How do we teach our children to create their own budget?

We all want our children to be educated, literate, have great numeracy skills and be well behaved, don’t we? That is an aspiration of all parents and caregivers, and we will do our best to make that happen. But how do we teach our children to use and save money? What can we do to support them from an early age to understand how our monetary world works?

Well, that is not a simple task, especially if we were never taught these skills and still don’t know how to wisely use our own hard-earned money.

It is very important to develop good habits in our children’s lives and if we start early, these good habits will have more chances to last.

A good way to start teaching our children about money is taking them with us when we go shopping. I know it is not easy! I remember taking my daughter along to the grocery store and having to explain to her why we are not buying chocolate, pop and potato chips, regardless of the tantrums. But, fellow parents, I can attest that this task is worth it. One thing that can make your life a lot easier is to ask your child to help you write the grocery list before you leave the house. This way they will know what you are planning to buy. You can even mention how much money you want to spend that day at the grocery store.

As soon as you get to the store and begin placing things in your shopping cart, ask your child if they know how much that product costs. When you have a few things in the cart, you can also ask your child, depending on age, for an “estimation” of the total grocery bill. This is a great exercise that will help your child think about expenses and also to plan for a real budget. Including children in the family’s financial planning will empower them to make better future monetary decisions.

Another strategy that helps children deal with money is to give them an allowance as a teaching tool; to allow them to develop some independence skills rather than just paying them for chores. It can be something really small, once a week or even once a month, as the lesson we want to teach is how to use or save that money. The actual amount is up to each family to decide, and it can be adjusted accordingly to the child’s age.
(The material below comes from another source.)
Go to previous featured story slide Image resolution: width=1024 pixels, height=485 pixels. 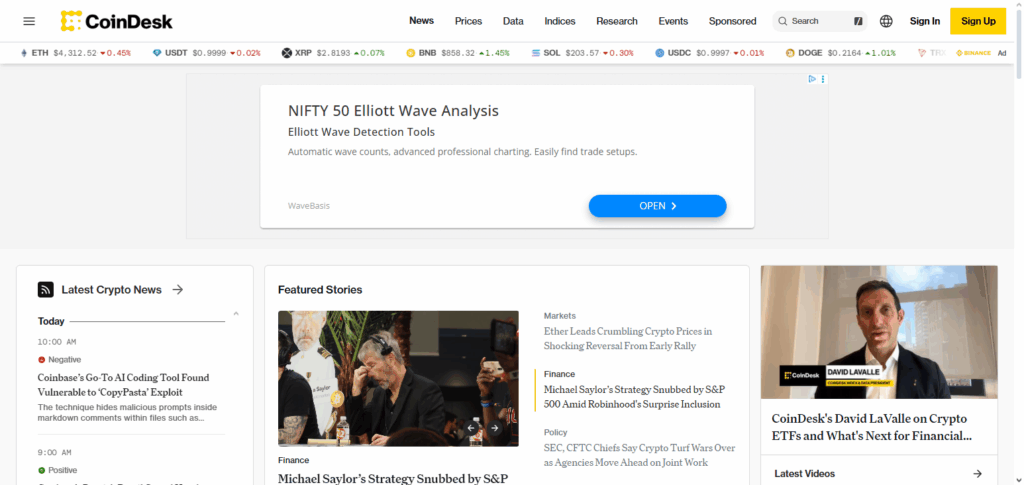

The main point is that children should learn how to plan to save money in order to acquire something they really want to buy. It also helps them to understand why sometimes they cannot afford to buy something that they wish to have.

Be your child’s best financial advisor. Teaching children how to budget with small amounts of money can save them a lot of ‘headaches’ in the future when they will be dealing with larger amounts. Allowing your children to be part of your financial lives from a young age will help them have better control of their own future financial situation.

Claudia Sasse is a mom, teacher and graduate student working on her master’s degree in elementary education, focused on curriculum and pedagogy. Born in Brazil, Sasse has lived in Airdrie with her husband and daughter since 2009.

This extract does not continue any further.